In het commissieverzoek van 22 april 2011 van de vaste commissie voor Defensie (2011Z08520/2011D21377) wordt de minister van Defensie verzocht een nadere toelichting te geven op zijn uitspraken tijdens het TV programma «Oog
in oog» van 20 april 2011 over de Nederlandse inzet inzake piraterij. Nederlandse marineschepen voeren in internationaal verband
dagelijks operaties uit in de Golf van Aden, de Somalische wateren en de Arabische Zee.

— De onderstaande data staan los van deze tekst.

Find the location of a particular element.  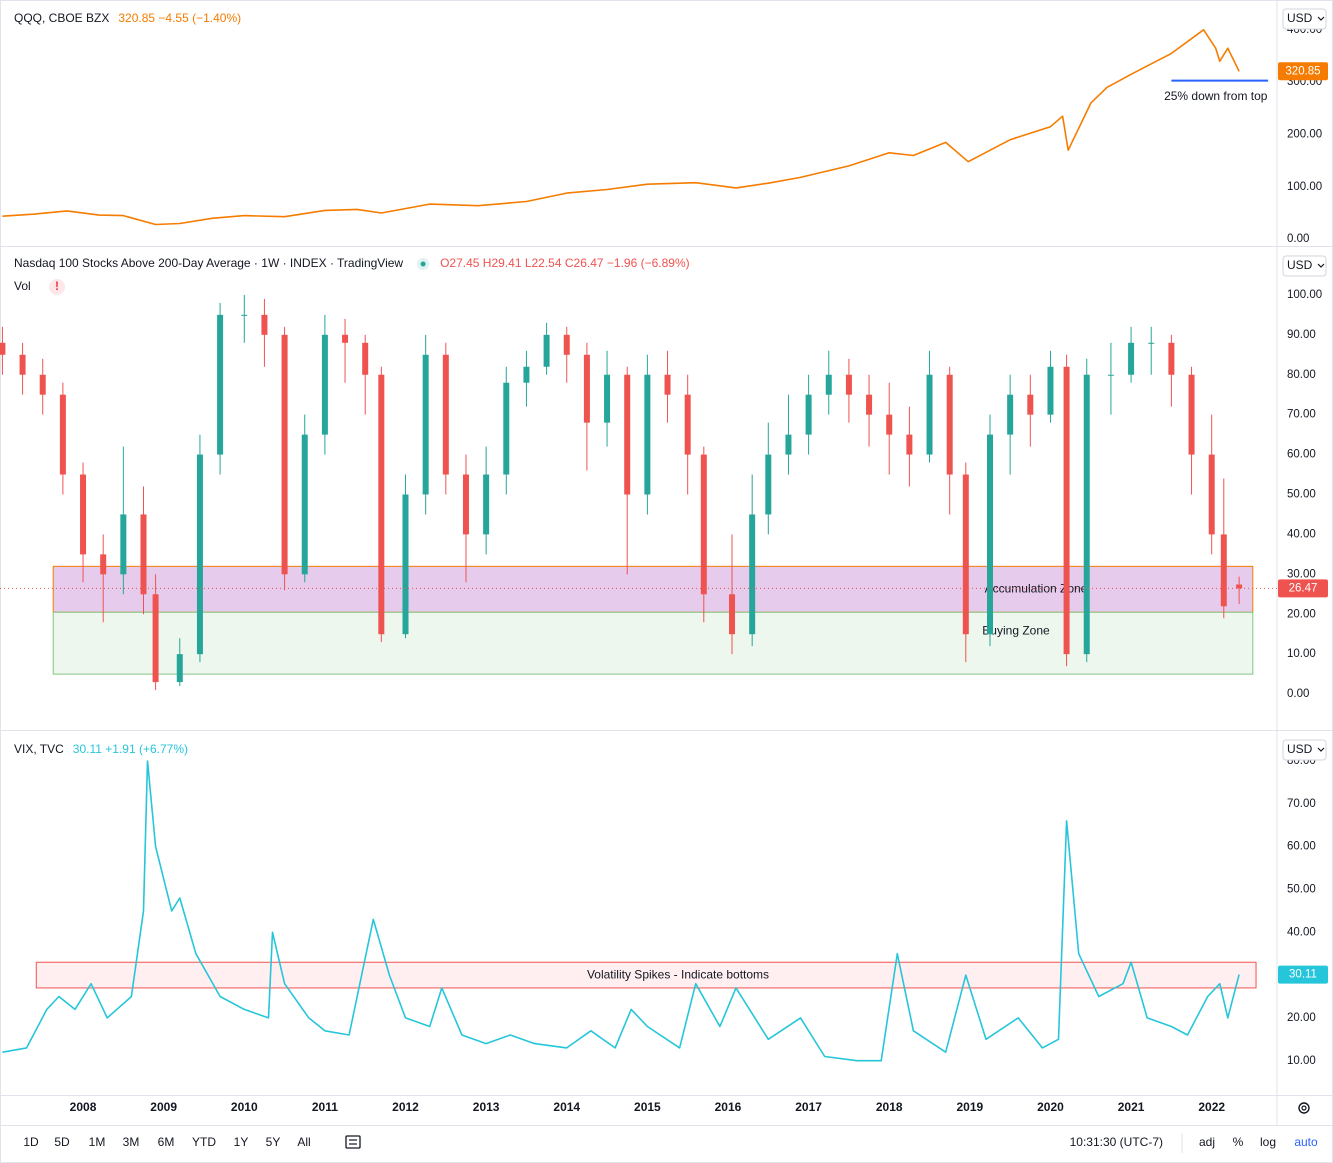

scale-option: adj is located at coordinates (1207, 1142).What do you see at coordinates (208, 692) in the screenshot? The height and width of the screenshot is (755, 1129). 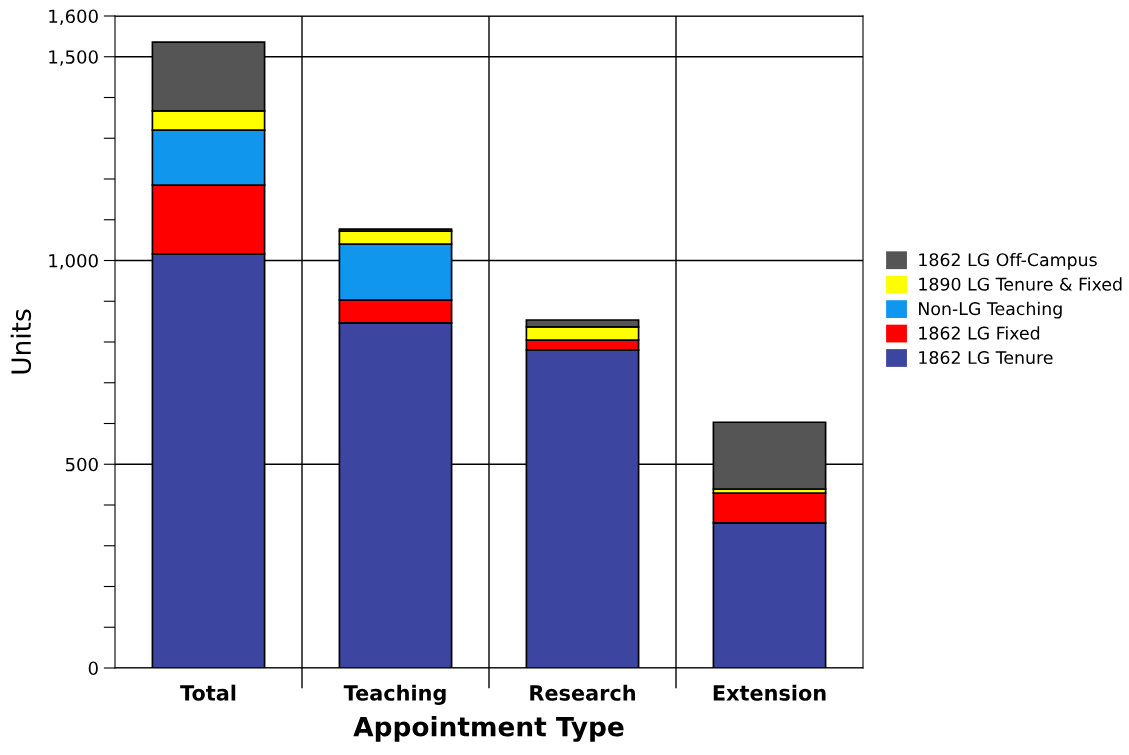 I see `x-tick-label: Total` at bounding box center [208, 692]. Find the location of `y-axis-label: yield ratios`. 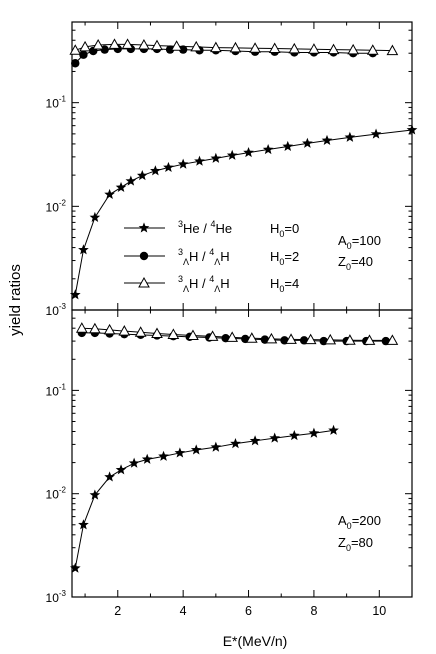

y-axis-label: yield ratios is located at coordinates (16, 300).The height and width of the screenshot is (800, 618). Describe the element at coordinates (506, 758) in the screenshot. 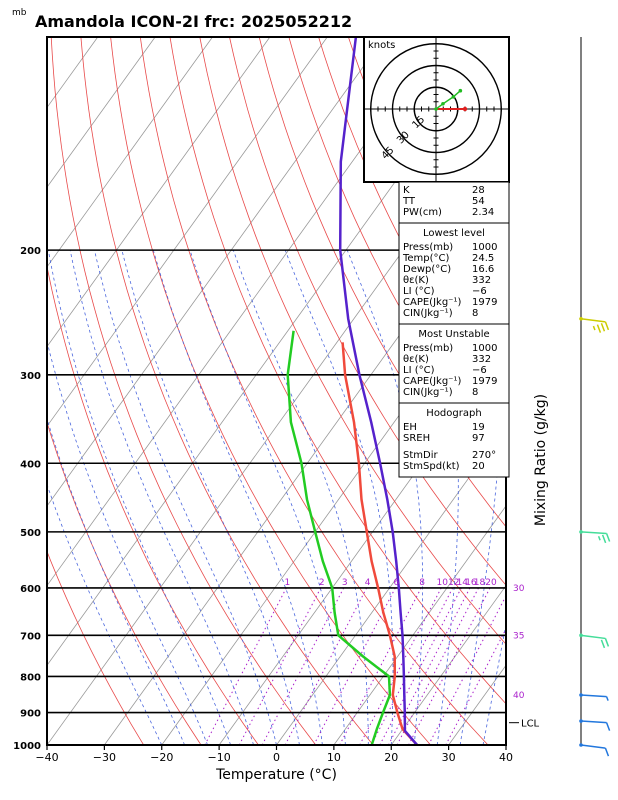

I see `x-tick-label: 40` at that location. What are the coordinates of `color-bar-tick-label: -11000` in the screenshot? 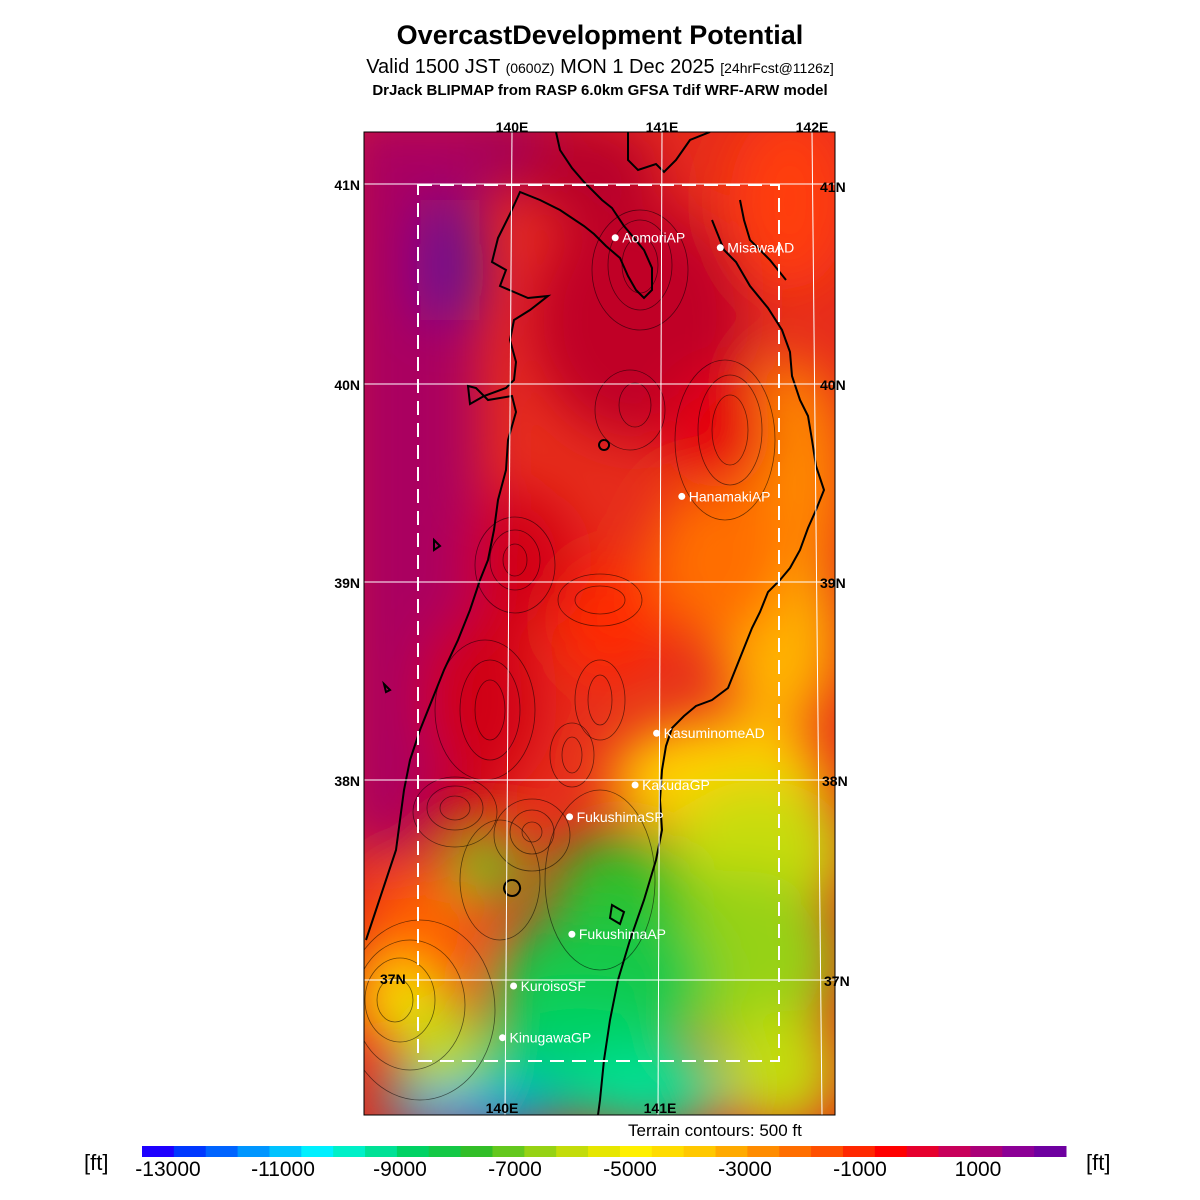 It's located at (283, 1170).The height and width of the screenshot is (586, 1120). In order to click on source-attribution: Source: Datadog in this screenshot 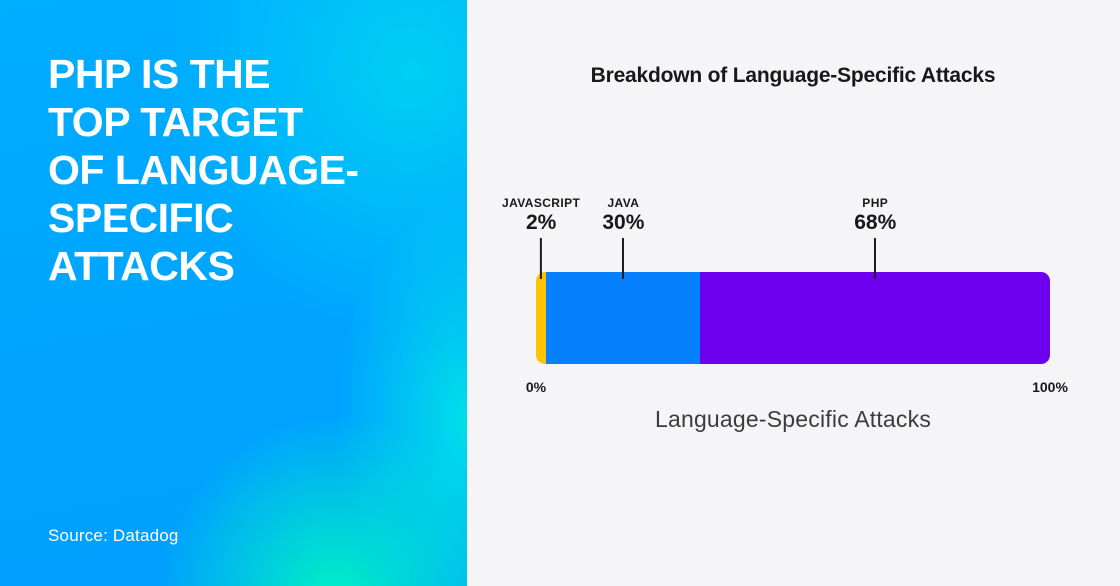, I will do `click(114, 536)`.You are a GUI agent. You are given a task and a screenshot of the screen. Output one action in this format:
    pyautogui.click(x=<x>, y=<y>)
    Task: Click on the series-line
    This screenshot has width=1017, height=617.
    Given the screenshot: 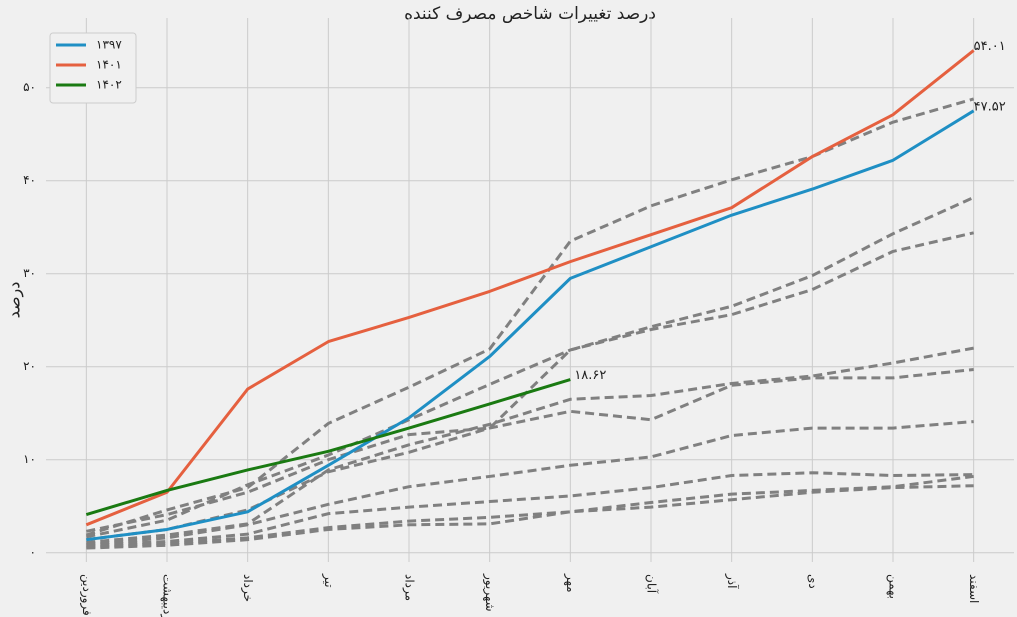 What is the action you would take?
    pyautogui.click(x=328, y=448)
     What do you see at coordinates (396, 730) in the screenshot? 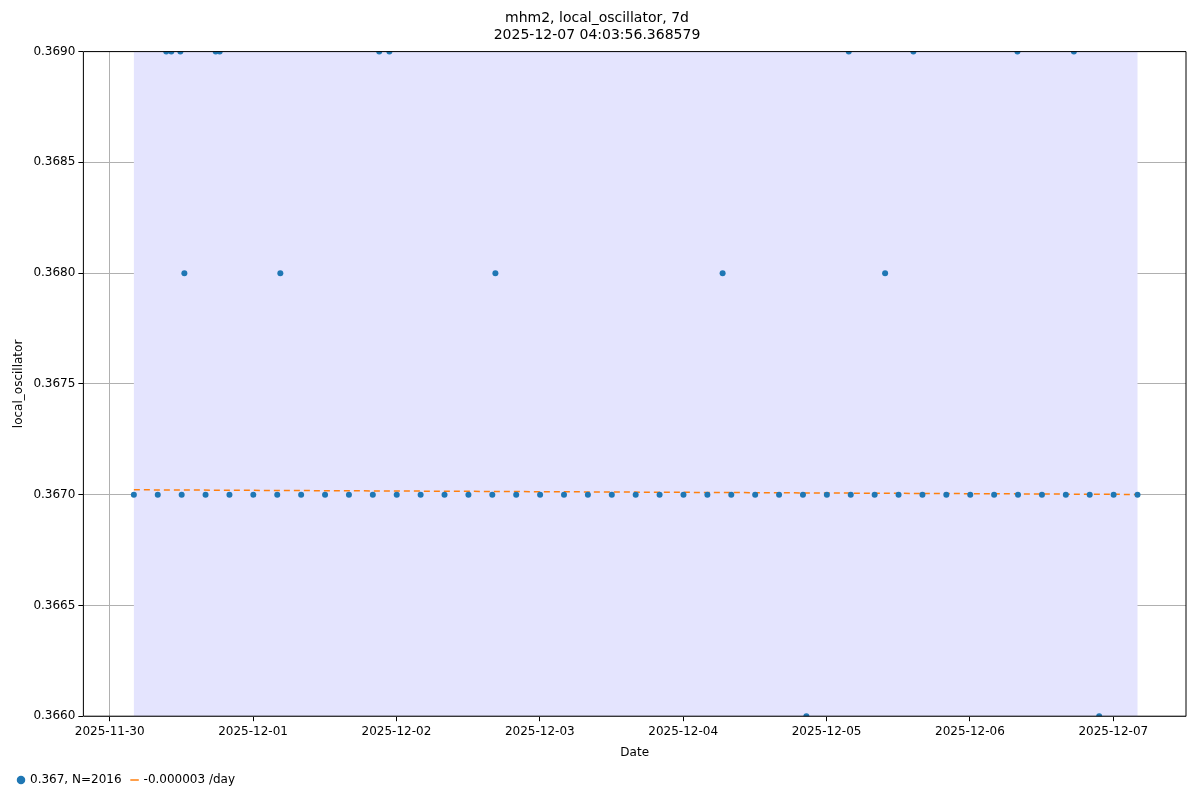
I see `x-tick-label: 2025-12-02` at bounding box center [396, 730].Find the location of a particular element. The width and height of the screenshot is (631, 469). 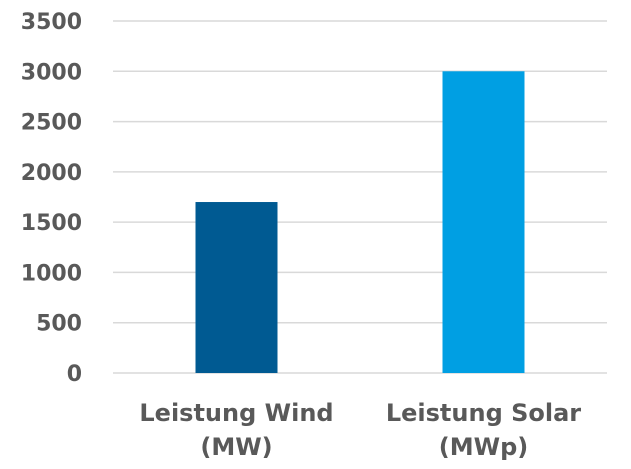

x-category-label: (MWp) is located at coordinates (484, 447).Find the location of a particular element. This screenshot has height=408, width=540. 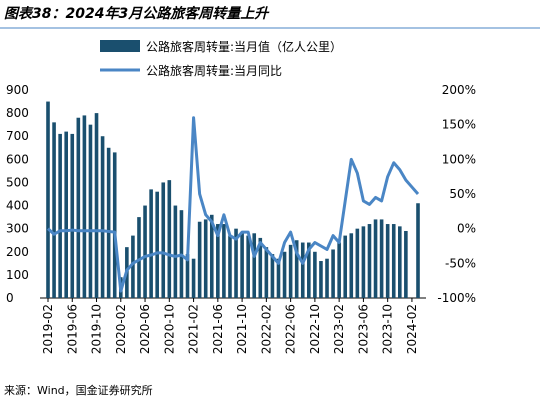

legend-swatch is located at coordinates (120, 46).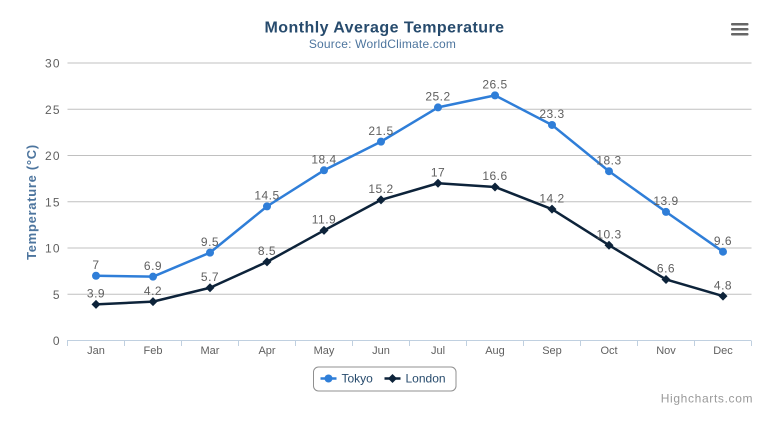 The height and width of the screenshot is (421, 769). I want to click on svg-text: 7, so click(96, 265).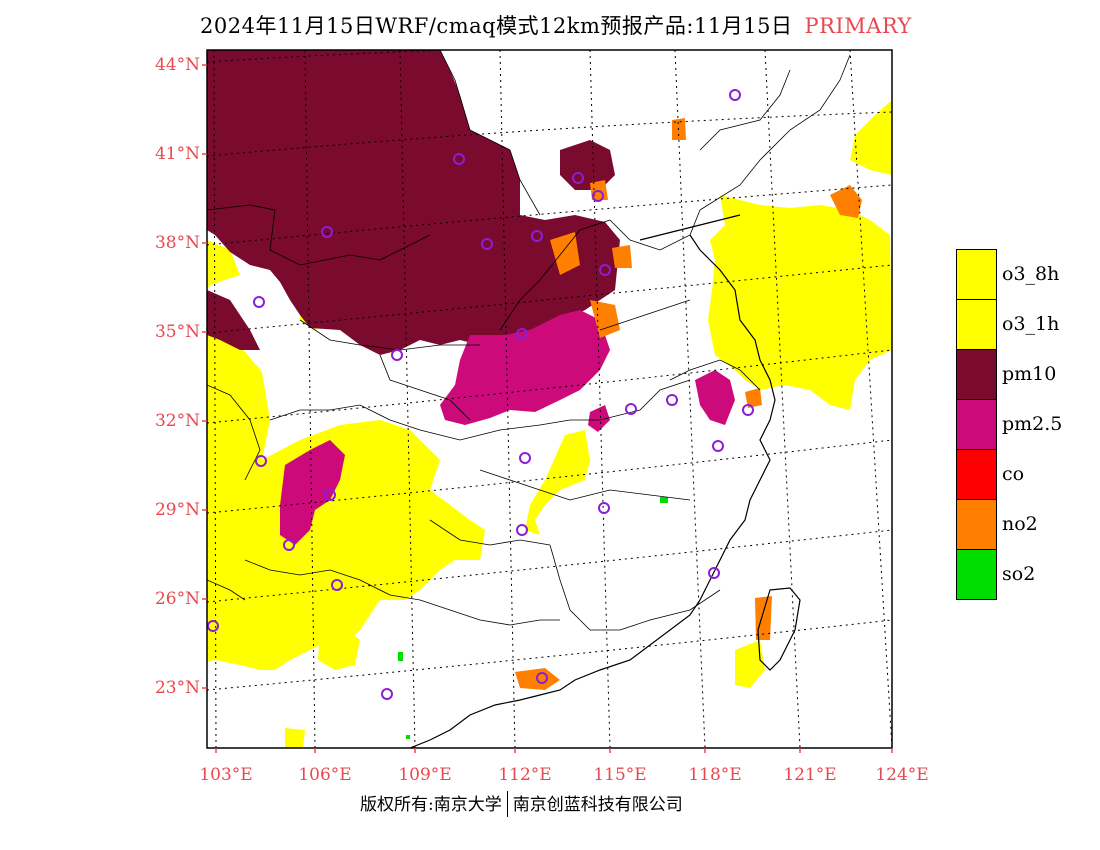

Het gebied met de hoogste dreiging beslaat meer dan twee miljoen vierkante zeemijlen. Een wateroppervlak dat alleen door intensieve
internationale samenwerking succesvol tegen piraterij kan worden beschermd. Voor elk land, en dus ook voor Nederland, geldt
een niet onuitputtelijke materiële, personele en logistieke capaciteit van de Krijgsmacht. Hierdoor is ondermeer het aantal
beschikbare militaire beveiligingsteams voor inzet aan boord van koopvaardijschepen tegen piraterij beperkt. Aanvragen worden
daarom kritisch beoordeeld waarbij risico, alternatieven en beschikbaarheid, belangrijke aspecten zijn. Het belang van een
helder en eenduidig beleidskader voor het plaatsen van militaire beveiligingsteams aan boord van koopvaardijschepen wordt
hiermee onderstreept.
In het commissieverzoek van 2 mei 2011 van de vaste commissie voor Defensie (2011Z08939/2011D23048) wordt de minister van Defensie verzocht, in samenspraak met de ministers van Buitenlandse Zaken, Veiligheid en Justitie
en Infrastructuur en Milieu, te reageren op het artikel «Nederlandse beveiligers met eigen boot op piratenjacht», verschenen
op 27 april 2011 in het Algemeen Dagblad. De regering heeft kennis genomen van het artikel. De regering hecht eraan te wijzen
op de geldende wettelijke kaders aangaande het toelaten van gewapende particuliere beveiligers aan boord van in Nederland
geregistreerde schepen. Overtreding van de Wet wapens en munitie kan een misdrijf opleveren, waartegen het openbaar ministerie
vervolging kan instellen. Omdat het betreffende schip in het Verenigd Koninkrijk is geregistreerd, valt het schip onder Britse
jurisdictie. De inzet van gewapende particuliere beveiligers ter bescherming van koopvaardijschepen tegen piraterij roept
vragen op, waarover een ad hoc commissie onder leiding van prof. mr. J. L. de Wijkerslooth verzocht is advies te geven. De
regering zal haar standpunt bepalen na afronding van het werk van de ad hoc commissie.